The measure of co-ethnic community size varies across origin-country-groups and districts of arrival, and it is fixed, for each immigrant, to the value in the year of arrival. We consider working immigrants instead of all immigrants because we assume that working immigrants are more established in the community than non-working immigrants. As a result, information transmission from employed immigrants is likely to be more beneficial for the newcomers’ labor market opportunities. By relating co-ethnic working immigrants to the total working population in each district of arrival, we account for the potential “easiness” to thwart other co-ethnic groups. Recall that the assumption underlying our use of co-ethnic community size is that a denser distribution of co-ethnics increases the chance of meeting co-ethnics and as a result, increases the opportunities of tapping into the potential pool of resources embedded in the co-ethnic community.

To calculate the share of working immigrants (groups) for each specific district and year, we rely on the full registry of employees in Germany (IEB). The number of districts in Germany is 401, with a mean (median) of 65,801 (43,643) workers per district. Our sample of assigned migrants is distributed across 112 districts of first arrival. Our measure of co-ethnic community size has an average size of 0.005, with a standard deviation of 0.007 and a maximum of 0.057. The assigned immigrants with the highest value of the average co-ethnic community size are those from Western Europe (0.025), followed by Turkish (0.020) and Southeastern European migrants (0.017).Footnote 15 For the empirical analyses, we standardize the “co-ethnic community size” variable; it has a mean of zero and a standard deviation of one.

To capture immigrants’ use of social contacts, we use a survey question regarding the search methods that the respondents used to find their first job in Germany. Accordingly, for the respondents who have started their first job, the use of social contacts is coded 1 if they found their first job via friends, acquaintances, relatives, or business relationships and is coded 0 if they used other search methods.Footnote 16 For the immigrants who had not entered a job by the time of their interview (19%), we examine the search methods that they used to look for their first jobs. Because each respondent could employ several search methods, we consider the method through which each respondent had the highest expectations of finding a job to be his or her main search method. Therefore, for the respondents who were still looking for their first job at the time of the interview, “use of social contacts” is coded 1 if they were looking for a job via friends, acquaintances, relatives, or business relationships and if they had the highest expectations of finding a job via this search method and is coded 0 otherwise. More details about the variable coding strategy can be found in Additional file 1: Appendix C.

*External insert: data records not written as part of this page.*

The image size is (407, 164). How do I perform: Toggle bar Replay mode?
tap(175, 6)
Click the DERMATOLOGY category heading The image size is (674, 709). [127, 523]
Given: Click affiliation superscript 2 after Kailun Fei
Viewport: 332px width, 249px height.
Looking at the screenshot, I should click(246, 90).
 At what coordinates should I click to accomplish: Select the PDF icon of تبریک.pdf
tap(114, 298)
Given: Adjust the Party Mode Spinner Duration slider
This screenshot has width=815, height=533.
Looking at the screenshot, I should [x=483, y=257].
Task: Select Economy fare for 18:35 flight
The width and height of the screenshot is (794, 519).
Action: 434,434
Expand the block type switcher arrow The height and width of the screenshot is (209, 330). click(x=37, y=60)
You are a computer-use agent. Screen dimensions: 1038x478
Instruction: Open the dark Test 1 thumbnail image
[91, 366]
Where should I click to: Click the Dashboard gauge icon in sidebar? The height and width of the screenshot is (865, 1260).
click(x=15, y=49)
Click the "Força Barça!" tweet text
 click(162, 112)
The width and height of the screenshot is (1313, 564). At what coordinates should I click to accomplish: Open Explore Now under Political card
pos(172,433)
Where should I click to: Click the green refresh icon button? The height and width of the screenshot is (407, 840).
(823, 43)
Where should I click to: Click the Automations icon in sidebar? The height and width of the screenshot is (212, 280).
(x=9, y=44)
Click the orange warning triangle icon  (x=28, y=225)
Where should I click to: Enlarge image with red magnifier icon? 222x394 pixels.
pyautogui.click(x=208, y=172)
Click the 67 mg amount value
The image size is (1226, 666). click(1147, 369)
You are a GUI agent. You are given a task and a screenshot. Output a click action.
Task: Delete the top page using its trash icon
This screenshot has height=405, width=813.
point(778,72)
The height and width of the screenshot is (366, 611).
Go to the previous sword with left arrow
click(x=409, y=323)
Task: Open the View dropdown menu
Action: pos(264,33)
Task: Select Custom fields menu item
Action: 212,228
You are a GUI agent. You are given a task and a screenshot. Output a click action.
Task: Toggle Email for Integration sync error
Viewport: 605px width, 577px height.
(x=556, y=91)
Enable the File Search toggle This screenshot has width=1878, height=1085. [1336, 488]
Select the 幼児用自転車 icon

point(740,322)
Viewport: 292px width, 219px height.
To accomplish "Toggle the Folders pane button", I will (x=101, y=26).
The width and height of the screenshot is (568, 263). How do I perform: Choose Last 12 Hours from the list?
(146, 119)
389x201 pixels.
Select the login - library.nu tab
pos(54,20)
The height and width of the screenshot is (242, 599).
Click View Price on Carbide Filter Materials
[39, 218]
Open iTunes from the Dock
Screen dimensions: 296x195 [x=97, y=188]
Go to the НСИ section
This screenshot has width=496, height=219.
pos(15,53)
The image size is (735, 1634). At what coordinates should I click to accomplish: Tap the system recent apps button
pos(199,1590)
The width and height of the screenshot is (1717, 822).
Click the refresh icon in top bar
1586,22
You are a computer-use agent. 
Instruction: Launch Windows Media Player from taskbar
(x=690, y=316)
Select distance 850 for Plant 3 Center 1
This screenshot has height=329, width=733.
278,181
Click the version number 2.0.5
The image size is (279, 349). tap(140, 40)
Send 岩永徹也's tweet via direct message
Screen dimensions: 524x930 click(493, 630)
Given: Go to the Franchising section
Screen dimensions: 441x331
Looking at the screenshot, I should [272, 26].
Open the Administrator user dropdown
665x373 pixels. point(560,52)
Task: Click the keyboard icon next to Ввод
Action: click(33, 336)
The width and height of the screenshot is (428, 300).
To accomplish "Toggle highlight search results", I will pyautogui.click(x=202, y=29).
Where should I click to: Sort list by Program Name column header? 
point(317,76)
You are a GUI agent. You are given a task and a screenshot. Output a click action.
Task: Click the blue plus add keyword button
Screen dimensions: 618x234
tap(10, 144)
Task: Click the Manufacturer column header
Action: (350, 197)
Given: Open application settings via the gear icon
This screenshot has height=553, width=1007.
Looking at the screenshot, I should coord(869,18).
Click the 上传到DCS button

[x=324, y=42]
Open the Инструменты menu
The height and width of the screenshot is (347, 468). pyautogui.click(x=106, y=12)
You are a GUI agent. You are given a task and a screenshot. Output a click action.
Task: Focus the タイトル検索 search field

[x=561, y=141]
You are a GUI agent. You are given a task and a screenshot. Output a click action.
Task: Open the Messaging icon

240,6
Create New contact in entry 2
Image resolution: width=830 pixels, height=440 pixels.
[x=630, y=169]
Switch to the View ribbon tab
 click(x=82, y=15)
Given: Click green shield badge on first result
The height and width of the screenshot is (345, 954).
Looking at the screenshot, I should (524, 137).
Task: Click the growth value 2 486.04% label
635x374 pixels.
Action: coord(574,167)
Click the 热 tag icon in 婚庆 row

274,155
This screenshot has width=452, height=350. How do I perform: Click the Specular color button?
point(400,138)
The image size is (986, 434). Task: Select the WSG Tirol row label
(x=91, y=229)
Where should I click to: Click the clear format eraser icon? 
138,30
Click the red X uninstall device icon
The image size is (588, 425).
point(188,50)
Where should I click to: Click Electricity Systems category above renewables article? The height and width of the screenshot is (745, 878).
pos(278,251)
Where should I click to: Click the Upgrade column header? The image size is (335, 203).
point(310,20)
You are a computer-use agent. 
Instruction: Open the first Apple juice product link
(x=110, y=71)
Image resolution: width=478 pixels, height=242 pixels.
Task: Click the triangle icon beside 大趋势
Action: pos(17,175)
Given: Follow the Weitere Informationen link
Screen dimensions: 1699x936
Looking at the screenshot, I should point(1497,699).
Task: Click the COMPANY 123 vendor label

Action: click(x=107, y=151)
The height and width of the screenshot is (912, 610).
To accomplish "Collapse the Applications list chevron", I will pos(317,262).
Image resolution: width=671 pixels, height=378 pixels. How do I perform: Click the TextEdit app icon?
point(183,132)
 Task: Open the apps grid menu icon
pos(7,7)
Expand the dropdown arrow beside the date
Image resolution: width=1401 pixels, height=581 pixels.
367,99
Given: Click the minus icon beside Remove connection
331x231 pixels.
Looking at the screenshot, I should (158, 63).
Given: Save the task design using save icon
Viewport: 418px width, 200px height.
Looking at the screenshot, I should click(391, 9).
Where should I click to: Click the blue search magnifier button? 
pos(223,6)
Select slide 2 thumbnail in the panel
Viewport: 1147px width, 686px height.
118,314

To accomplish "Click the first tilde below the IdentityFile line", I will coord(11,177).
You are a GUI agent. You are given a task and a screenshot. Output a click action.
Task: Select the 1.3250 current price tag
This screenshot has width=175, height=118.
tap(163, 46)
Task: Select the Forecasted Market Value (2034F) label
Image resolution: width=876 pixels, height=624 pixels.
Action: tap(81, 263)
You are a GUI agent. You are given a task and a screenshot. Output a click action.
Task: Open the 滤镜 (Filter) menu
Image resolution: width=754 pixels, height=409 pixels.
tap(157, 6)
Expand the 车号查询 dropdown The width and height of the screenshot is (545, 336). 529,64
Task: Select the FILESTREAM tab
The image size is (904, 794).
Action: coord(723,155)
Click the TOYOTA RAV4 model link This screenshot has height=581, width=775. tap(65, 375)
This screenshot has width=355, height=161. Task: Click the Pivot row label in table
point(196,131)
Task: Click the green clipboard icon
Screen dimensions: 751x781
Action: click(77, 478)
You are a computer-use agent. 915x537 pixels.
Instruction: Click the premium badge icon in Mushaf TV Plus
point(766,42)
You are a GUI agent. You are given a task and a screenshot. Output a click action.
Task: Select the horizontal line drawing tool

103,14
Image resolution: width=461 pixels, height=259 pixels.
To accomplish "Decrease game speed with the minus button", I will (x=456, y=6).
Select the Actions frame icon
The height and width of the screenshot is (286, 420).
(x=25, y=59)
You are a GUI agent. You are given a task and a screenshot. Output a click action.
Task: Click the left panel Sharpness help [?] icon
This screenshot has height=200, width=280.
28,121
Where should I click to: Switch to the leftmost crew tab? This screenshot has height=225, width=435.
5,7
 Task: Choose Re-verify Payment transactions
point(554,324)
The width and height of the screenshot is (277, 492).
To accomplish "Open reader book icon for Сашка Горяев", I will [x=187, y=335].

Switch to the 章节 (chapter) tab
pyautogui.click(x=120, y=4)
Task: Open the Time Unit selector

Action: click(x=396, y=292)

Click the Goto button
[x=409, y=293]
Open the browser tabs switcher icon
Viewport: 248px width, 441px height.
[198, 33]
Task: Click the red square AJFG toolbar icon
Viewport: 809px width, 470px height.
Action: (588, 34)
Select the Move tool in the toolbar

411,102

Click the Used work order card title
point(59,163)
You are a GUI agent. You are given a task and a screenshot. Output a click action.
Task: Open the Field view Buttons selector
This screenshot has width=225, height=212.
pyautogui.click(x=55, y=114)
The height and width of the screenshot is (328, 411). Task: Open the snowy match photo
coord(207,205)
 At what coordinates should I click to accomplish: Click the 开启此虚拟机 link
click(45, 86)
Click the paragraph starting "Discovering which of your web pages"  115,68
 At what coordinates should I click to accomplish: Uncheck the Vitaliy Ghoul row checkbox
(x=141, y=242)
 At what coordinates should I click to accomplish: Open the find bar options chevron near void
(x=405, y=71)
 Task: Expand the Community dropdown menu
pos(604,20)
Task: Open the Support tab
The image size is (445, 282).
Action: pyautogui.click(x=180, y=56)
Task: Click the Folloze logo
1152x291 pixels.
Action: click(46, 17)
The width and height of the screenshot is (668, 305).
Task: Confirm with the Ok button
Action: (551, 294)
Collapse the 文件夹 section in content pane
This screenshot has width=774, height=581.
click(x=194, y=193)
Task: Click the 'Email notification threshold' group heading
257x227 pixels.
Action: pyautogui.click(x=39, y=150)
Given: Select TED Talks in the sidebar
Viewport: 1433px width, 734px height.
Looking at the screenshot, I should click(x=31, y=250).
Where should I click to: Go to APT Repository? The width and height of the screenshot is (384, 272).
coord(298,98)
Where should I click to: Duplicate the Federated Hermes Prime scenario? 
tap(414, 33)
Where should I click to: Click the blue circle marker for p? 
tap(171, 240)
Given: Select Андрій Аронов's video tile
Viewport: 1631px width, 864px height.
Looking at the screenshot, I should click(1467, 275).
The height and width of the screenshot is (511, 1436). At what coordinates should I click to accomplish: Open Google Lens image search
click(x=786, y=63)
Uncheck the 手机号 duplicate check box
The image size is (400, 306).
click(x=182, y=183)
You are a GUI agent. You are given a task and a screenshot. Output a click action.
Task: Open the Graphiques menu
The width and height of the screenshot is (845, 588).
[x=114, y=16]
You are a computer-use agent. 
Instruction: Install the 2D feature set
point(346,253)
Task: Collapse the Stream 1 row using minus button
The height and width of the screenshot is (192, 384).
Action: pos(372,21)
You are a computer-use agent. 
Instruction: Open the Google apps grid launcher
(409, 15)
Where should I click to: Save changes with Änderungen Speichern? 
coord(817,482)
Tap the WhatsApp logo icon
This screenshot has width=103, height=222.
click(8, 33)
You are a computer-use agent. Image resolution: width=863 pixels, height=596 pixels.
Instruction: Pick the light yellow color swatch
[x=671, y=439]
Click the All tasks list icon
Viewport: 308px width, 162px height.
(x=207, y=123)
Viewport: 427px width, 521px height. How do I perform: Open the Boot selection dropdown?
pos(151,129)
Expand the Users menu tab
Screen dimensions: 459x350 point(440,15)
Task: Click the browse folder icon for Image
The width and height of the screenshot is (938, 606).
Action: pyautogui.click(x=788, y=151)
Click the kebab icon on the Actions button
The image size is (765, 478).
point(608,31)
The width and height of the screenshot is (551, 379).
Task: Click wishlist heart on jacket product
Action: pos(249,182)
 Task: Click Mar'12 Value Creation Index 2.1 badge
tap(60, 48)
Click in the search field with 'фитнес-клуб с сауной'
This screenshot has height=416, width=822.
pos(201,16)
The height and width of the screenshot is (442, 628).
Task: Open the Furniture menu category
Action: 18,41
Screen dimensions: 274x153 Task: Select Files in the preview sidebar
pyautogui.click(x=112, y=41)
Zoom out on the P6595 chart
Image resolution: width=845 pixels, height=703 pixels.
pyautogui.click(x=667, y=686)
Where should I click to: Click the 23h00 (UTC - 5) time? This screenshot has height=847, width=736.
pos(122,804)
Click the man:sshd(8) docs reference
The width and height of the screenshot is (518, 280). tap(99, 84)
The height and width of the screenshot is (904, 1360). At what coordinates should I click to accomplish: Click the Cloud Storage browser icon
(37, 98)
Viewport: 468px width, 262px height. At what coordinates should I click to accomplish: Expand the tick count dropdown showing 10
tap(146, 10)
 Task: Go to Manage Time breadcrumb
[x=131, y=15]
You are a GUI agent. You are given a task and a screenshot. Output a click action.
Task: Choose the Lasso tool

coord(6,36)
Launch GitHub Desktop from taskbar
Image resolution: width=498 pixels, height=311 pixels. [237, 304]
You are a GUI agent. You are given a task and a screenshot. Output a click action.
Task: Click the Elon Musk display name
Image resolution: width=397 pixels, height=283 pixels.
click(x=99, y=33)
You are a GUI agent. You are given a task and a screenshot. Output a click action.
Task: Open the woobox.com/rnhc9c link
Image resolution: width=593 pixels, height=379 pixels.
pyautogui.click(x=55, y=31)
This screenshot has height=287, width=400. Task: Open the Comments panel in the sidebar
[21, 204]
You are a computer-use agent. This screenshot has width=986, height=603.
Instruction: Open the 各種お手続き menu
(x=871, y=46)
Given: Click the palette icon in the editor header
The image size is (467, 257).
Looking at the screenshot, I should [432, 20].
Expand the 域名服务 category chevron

Our data do not capture any information about the co-ethnic community characteristics, such as the co-ethnic community’s employment quality. However, the natural experiment ensures that the lack of information about a co-ethnic community’s quality is randomly distributed (as is the case with the distribution of other confounders); thus, omitting this information does not bias our results for the sample of assigned immigrants. However, a natural experiment such as ours allows for more noise than a controlled laboratory or field experiment. For this reason, we re-ran our estimates to account for potential confounders that could lead to variations across the local labor markets that the assigned group of immigrants encountered at their first arrival in Germany. We control for a rich set of individual time-constant and time-varying characteristics including fixed effects for country-group-of-origin and district of assignment that may affect labor market integration and simultaneously correlate with the size or the use of co-ethnic community resources. This conservative analysis aims to test whether our results are robust to any misspecification or omitted variable bias.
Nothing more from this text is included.